## Source extract:
Start

This pressure comes in a variety of forms, and while some of it is the result of the woman trying to live up to the false ideals of the church, some of them are more directly personal and tied to the very way they function psychologically as women.
Thus, it can be noted that the sensitivity that women have to the needs of others and the way they “assume responsibility for taking care of others” can often “lead women to listen to voices other than their own.” This psychological dynamic is not necessarily bad in and of itself, but this perceived responsibility affects the moral lens through which women interpret a situation and can thus lead them to assume more responsibility than they should, responsibility for things which are beyond their control.
The way this plays out is perhaps most summarily stated in the idea that “women tend to define themselves in terms of relationships, and they also evaluate themselves morally in terms of their ability to care.” This dynamic plays a large part in the way that the wife views her own identity, her own worth. If her relationship is failing it may likely be seen as a shortcoming in their own ability to care, thus she may view the relationship’s problems on their own moral failings. The result of this is becoming guilt-ridden and seeing her own amount of endurance as representative of her moral strength, perhaps even going so far as to feel that it is their responsibility to save their husbands from themselves.

End

## Dataset entries:
Start

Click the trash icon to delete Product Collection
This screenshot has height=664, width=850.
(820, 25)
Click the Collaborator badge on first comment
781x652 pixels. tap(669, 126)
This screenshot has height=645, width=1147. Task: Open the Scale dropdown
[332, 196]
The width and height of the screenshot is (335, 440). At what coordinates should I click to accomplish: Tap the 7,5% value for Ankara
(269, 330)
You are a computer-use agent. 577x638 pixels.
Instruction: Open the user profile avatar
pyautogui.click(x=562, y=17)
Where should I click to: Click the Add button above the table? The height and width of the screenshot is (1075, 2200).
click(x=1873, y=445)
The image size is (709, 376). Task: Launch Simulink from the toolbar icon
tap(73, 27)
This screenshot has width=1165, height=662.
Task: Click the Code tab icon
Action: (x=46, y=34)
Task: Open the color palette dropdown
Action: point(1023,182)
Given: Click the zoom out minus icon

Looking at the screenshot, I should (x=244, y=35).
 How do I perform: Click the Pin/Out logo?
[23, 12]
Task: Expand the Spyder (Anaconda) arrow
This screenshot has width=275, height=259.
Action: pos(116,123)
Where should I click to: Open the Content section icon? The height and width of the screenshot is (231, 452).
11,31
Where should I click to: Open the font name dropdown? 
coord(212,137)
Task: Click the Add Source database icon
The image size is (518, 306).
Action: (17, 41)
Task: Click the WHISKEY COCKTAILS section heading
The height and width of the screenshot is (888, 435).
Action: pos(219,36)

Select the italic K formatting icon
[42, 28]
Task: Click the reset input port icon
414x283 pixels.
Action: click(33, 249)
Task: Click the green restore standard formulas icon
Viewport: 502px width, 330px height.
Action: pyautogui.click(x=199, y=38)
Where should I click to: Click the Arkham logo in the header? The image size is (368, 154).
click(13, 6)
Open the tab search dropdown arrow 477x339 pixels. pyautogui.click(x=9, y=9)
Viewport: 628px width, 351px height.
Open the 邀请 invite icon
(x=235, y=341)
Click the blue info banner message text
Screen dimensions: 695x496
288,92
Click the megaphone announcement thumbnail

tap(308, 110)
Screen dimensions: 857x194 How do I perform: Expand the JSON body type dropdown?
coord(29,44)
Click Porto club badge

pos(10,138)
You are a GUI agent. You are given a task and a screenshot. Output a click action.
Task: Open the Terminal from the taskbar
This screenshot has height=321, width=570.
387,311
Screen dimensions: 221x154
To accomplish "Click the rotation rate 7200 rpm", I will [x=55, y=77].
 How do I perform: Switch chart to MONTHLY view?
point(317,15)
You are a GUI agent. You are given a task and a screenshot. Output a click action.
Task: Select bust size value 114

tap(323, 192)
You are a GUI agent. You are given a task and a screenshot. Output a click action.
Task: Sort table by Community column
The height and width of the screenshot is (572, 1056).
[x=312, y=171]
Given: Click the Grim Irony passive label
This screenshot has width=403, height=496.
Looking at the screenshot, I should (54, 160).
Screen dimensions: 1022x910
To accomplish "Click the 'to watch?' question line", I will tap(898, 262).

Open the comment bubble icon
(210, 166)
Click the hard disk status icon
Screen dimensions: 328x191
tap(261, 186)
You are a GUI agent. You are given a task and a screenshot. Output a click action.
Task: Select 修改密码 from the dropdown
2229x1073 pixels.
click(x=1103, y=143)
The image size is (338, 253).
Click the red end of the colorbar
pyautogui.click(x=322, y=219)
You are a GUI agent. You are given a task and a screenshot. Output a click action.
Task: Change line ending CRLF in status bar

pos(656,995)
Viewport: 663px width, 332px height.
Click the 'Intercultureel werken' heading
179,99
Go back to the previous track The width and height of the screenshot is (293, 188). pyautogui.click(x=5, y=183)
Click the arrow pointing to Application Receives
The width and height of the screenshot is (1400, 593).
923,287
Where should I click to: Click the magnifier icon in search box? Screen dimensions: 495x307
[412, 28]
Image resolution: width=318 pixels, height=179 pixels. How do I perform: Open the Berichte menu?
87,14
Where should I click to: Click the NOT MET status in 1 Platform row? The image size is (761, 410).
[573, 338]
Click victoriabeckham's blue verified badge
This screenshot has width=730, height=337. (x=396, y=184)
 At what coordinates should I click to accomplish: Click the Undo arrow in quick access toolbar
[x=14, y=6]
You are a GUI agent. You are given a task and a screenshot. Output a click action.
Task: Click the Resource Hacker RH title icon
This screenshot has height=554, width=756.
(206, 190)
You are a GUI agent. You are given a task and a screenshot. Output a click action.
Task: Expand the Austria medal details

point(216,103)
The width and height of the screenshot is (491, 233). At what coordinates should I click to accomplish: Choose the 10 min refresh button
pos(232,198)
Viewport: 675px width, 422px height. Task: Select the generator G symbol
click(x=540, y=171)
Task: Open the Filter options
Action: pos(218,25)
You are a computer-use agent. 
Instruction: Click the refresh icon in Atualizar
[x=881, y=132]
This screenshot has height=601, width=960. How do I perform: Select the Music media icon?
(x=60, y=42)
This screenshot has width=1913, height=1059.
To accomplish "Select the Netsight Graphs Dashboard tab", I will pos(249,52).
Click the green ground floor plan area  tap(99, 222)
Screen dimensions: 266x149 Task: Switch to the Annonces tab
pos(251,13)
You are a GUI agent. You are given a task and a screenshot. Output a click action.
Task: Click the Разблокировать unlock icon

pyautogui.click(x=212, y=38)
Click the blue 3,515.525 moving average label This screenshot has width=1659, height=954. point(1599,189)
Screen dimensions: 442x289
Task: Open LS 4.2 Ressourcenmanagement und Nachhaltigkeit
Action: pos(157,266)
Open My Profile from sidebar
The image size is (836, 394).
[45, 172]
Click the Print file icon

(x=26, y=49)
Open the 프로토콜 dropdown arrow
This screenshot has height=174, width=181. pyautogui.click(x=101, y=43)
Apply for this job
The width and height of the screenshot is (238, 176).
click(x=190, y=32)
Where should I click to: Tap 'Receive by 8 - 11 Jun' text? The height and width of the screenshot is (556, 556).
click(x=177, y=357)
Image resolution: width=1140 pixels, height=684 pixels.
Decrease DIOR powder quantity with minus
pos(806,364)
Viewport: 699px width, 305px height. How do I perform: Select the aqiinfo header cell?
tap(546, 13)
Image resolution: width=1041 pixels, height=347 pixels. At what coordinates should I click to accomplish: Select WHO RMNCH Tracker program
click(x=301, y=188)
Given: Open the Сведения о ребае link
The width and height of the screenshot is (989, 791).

End

## Requirements:
**A.** In the excerpt on women's sense of responsibility, copy the passage between "The way this" and "husbands from themselves.", inclusive, renaming "wife" as "spouse".
**B.** Recast the records between the lines holding "How do I perform: Switch" and "will tap(898, 262).", inclusive, as a numbered list, omitting blank lines.
The text and the records come from unrelated sources.

## Final answers:
**A.**
The way this plays out is perhaps most summarily stated in the idea that “women tend to define themselves in terms of relationships, and they also evaluate themselves morally in terms of their ability to care.” This dynamic plays a large part in the way that the spouse views her own identity, her own worth. If her relationship is failing it may likely be seen as a shortcoming in their own ability to care, thus she may view the relationship’s problems on their own moral failings. The result of this is becoming guilt-ridden and seeing her own amount of endurance as representative of her moral strength, perhaps even going so far as to feel that it is their responsibility to save their husbands from themselves.

**B.**
1.  How do I perform: Switch chart to MONTHLY view?
2. point(317,15)
3. You are a GUI agent. You are given a task and a screenshot. Output a click action.
4. Task: Select bust size value 114
5. tap(323, 192)
6. You are a GUI agent. You are given a task and a screenshot. Output a click action.
7. Task: Sort table by Community column
8. The height and width of the screenshot is (572, 1056).
9. [x=312, y=171]
10. Given: Click the Grim Irony passive label
11. This screenshot has width=403, height=496.
12. Looking at the screenshot, I should (54, 160).
13. Screen dimensions: 1022x910
14. To accomplish "Click the 'to watch?' question line", I will tap(898, 262).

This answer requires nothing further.